__WORK ORDER__. Copy the records out again in full, keeping them identical.
SOURCE RECORDS: Begin
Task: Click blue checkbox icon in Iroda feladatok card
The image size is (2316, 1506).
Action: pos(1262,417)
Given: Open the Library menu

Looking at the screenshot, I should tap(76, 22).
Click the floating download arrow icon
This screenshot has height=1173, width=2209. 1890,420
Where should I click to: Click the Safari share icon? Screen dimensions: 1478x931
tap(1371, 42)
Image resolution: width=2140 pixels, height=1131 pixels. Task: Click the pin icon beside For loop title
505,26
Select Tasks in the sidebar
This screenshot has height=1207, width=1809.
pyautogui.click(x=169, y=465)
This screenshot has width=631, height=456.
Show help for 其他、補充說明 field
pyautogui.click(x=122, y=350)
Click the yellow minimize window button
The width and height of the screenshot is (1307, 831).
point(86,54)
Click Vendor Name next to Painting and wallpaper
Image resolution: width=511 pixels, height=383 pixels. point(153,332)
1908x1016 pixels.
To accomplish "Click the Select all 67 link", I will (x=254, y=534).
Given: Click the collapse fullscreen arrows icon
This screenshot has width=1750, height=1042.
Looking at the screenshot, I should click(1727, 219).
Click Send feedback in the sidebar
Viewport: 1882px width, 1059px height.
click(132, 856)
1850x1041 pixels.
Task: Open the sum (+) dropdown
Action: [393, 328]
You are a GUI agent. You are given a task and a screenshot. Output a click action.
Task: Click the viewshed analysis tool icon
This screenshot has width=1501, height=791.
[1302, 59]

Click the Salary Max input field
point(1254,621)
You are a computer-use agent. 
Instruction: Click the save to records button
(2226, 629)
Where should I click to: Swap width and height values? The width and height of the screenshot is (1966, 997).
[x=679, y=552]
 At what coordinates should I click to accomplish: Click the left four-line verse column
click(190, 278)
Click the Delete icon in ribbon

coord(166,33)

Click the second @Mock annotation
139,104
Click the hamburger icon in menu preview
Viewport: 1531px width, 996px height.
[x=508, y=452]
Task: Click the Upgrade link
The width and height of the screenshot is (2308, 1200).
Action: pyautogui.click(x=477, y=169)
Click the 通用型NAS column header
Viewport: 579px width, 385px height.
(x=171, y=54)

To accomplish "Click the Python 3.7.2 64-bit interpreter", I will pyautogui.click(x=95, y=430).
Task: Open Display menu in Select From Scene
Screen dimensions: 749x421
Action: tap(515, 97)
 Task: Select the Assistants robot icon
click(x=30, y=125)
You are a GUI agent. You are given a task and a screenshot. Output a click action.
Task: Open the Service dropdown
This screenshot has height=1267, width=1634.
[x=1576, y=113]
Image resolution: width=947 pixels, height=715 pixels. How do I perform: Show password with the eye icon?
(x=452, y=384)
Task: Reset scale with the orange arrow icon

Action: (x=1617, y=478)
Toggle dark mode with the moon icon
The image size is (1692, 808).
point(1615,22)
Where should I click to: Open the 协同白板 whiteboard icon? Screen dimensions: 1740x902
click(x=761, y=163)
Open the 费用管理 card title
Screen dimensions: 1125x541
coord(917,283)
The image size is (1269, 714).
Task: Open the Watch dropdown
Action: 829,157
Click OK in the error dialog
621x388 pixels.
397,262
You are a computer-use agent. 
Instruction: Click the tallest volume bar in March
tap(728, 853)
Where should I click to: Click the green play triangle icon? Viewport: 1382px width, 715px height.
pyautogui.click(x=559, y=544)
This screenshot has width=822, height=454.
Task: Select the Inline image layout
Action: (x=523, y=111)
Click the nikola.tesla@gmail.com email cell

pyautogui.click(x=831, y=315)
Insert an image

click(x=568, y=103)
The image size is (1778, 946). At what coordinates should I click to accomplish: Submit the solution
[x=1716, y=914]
SOURCE RECORDS: End
__EXERCISE ANSWER__.
Task: Click blue checkbox icon in Iroda feladatok card
The image size is (2316, 1506).
Action: pos(1262,417)
Given: Open the Library menu

Looking at the screenshot, I should tap(76, 22).
Click the floating download arrow icon
This screenshot has height=1173, width=2209. 1890,420
Where should I click to: Click the Safari share icon? Screen dimensions: 1478x931
tap(1371, 42)
Image resolution: width=2140 pixels, height=1131 pixels. Task: Click the pin icon beside For loop title
505,26
Select Tasks in the sidebar
This screenshot has height=1207, width=1809.
pyautogui.click(x=169, y=465)
This screenshot has width=631, height=456.
Show help for 其他、補充說明 field
pyautogui.click(x=122, y=350)
Click the yellow minimize window button
The width and height of the screenshot is (1307, 831).
point(86,54)
Click Vendor Name next to Painting and wallpaper
Image resolution: width=511 pixels, height=383 pixels. point(153,332)
1908x1016 pixels.
To accomplish "Click the Select all 67 link", I will (x=254, y=534).
Given: Click the collapse fullscreen arrows icon
This screenshot has width=1750, height=1042.
Looking at the screenshot, I should click(1727, 219).
Click Send feedback in the sidebar
Viewport: 1882px width, 1059px height.
click(132, 856)
1850x1041 pixels.
Task: Open the sum (+) dropdown
Action: [393, 328]
You are a GUI agent. You are given a task and a screenshot. Output a click action.
Task: Click the viewshed analysis tool icon
This screenshot has width=1501, height=791.
[1302, 59]

Click the Salary Max input field
point(1254,621)
You are a computer-use agent. 
Instruction: Click the save to records button
(2226, 629)
Where should I click to: Swap width and height values? The width and height of the screenshot is (1966, 997).
[x=679, y=552]
 At what coordinates should I click to accomplish: Click the left four-line verse column
click(190, 278)
Click the Delete icon in ribbon

coord(166,33)

Click the second @Mock annotation
139,104
Click the hamburger icon in menu preview
Viewport: 1531px width, 996px height.
[x=508, y=452]
Task: Click the Upgrade link
The width and height of the screenshot is (2308, 1200).
Action: pyautogui.click(x=477, y=169)
Click the 通用型NAS column header
Viewport: 579px width, 385px height.
(x=171, y=54)

To accomplish "Click the Python 3.7.2 64-bit interpreter", I will pyautogui.click(x=95, y=430).
Task: Open Display menu in Select From Scene
Screen dimensions: 749x421
Action: tap(515, 97)
 Task: Select the Assistants robot icon
click(x=30, y=125)
You are a GUI agent. You are given a task and a screenshot. Output a click action.
Task: Open the Service dropdown
This screenshot has height=1267, width=1634.
[x=1576, y=113]
Image resolution: width=947 pixels, height=715 pixels. How do I perform: Show password with the eye icon?
(x=452, y=384)
Task: Reset scale with the orange arrow icon

Action: (x=1617, y=478)
Toggle dark mode with the moon icon
The image size is (1692, 808).
point(1615,22)
Where should I click to: Open the 协同白板 whiteboard icon? Screen dimensions: 1740x902
click(x=761, y=163)
Open the 费用管理 card title
Screen dimensions: 1125x541
coord(917,283)
The image size is (1269, 714).
Task: Open the Watch dropdown
Action: 829,157
Click OK in the error dialog
621x388 pixels.
397,262
You are a computer-use agent. 
Instruction: Click the tallest volume bar in March
tap(728, 853)
Where should I click to: Click the green play triangle icon? Viewport: 1382px width, 715px height.
pyautogui.click(x=559, y=544)
This screenshot has width=822, height=454.
Task: Select the Inline image layout
Action: (x=523, y=111)
Click the nikola.tesla@gmail.com email cell

pyautogui.click(x=831, y=315)
Insert an image

click(x=568, y=103)
The image size is (1778, 946). At what coordinates should I click to accomplish: Submit the solution
[x=1716, y=914]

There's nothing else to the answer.